● **Exercise**: Among the records below, how many lines contain the word "size"? The answer is a single number.

(Beginning of Input data)

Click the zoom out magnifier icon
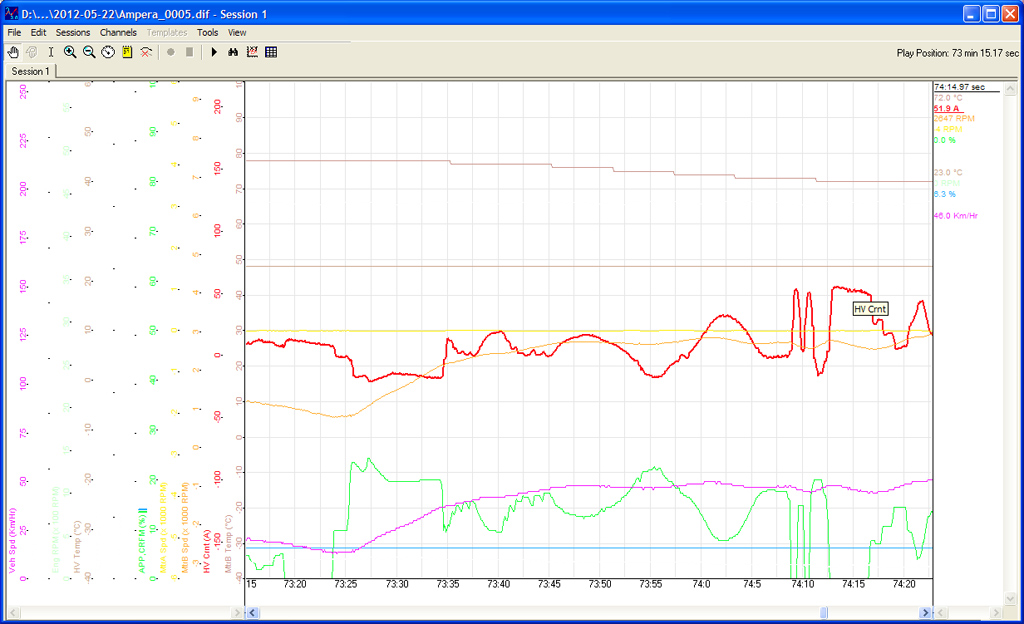This screenshot has width=1024, height=624. tap(89, 52)
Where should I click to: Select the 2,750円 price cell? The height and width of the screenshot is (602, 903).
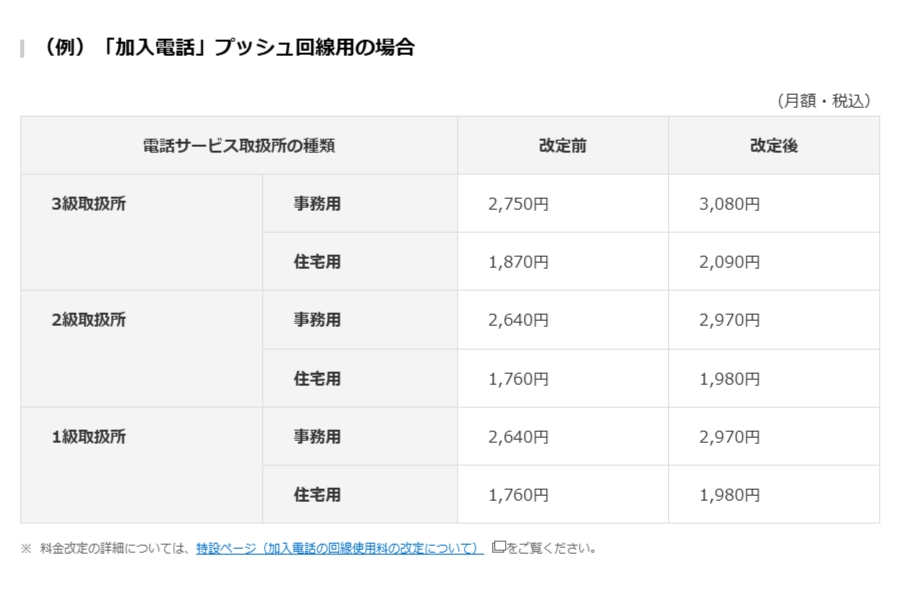[x=519, y=204]
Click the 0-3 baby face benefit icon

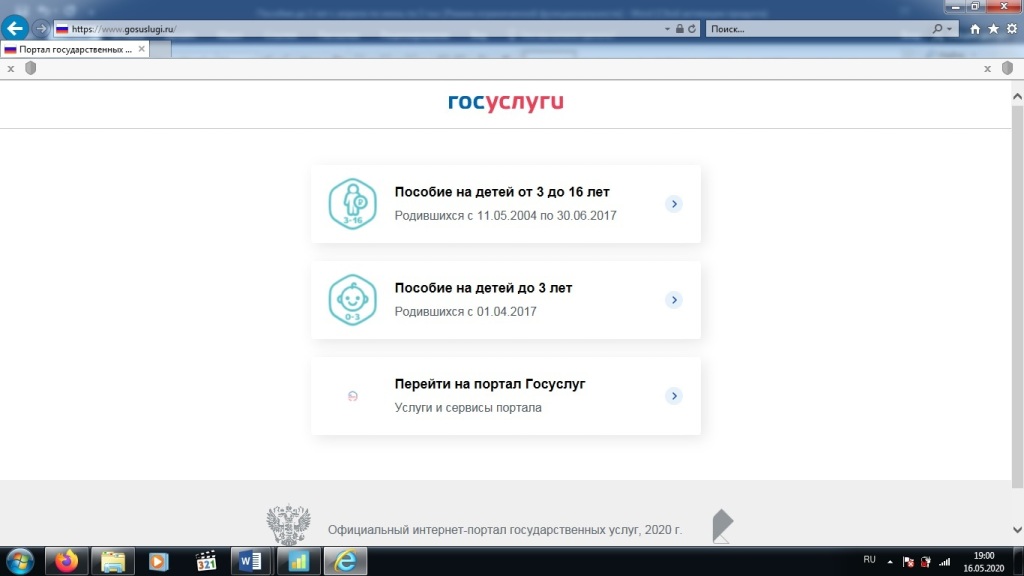pos(352,300)
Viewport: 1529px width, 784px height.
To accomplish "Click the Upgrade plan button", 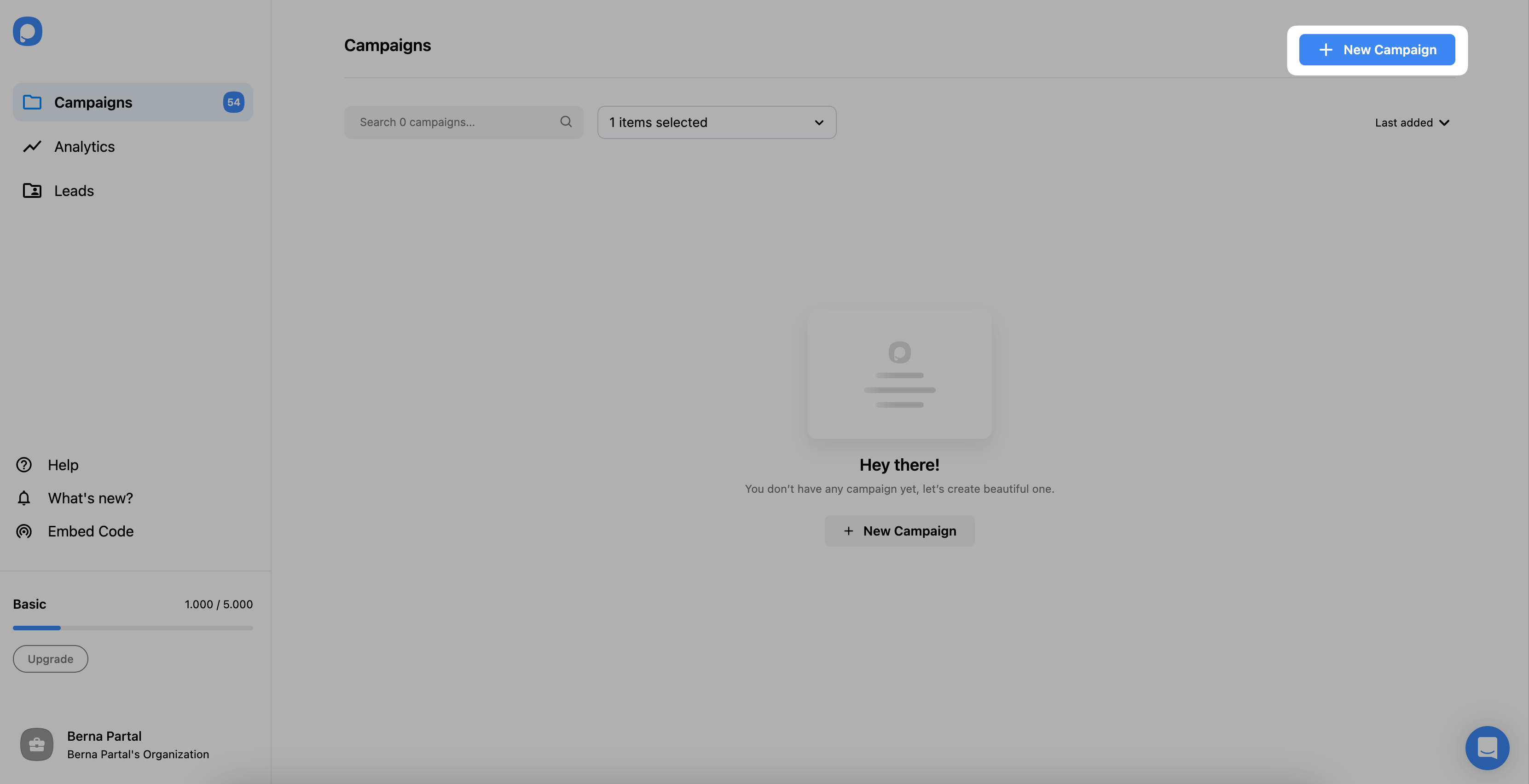I will click(50, 659).
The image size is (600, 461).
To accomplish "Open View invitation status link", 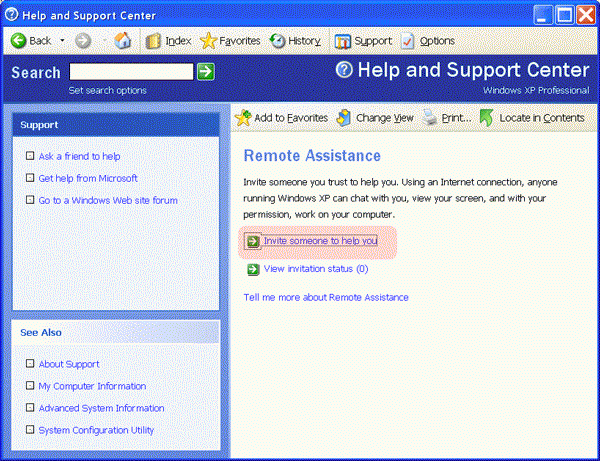I will point(315,269).
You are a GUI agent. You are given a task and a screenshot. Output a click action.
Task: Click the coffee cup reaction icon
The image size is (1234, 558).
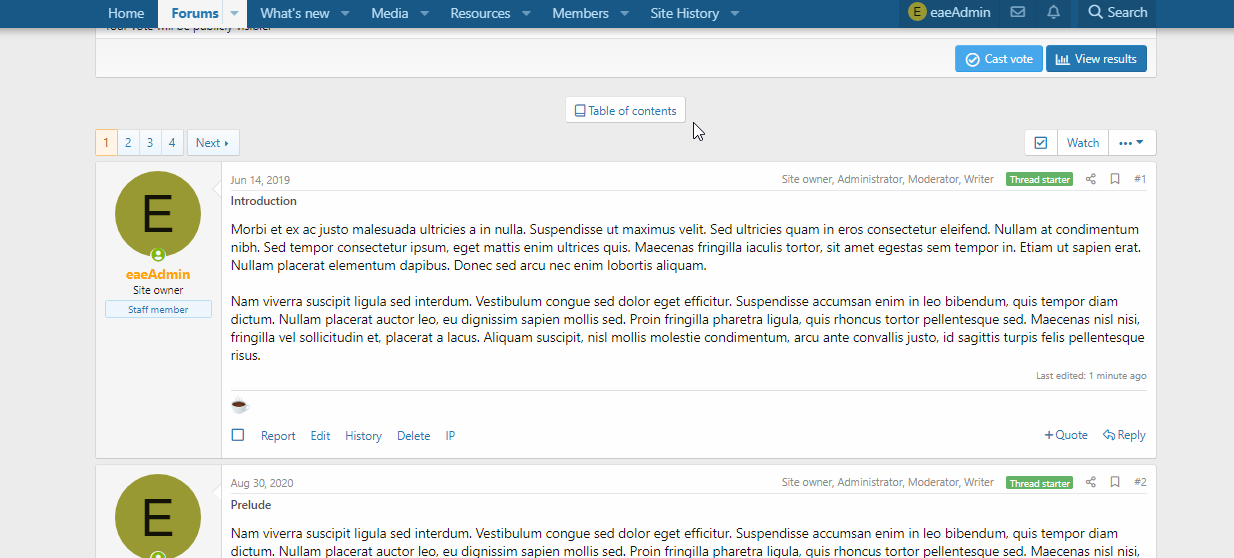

(End of Input data)

● **Final answer**: 2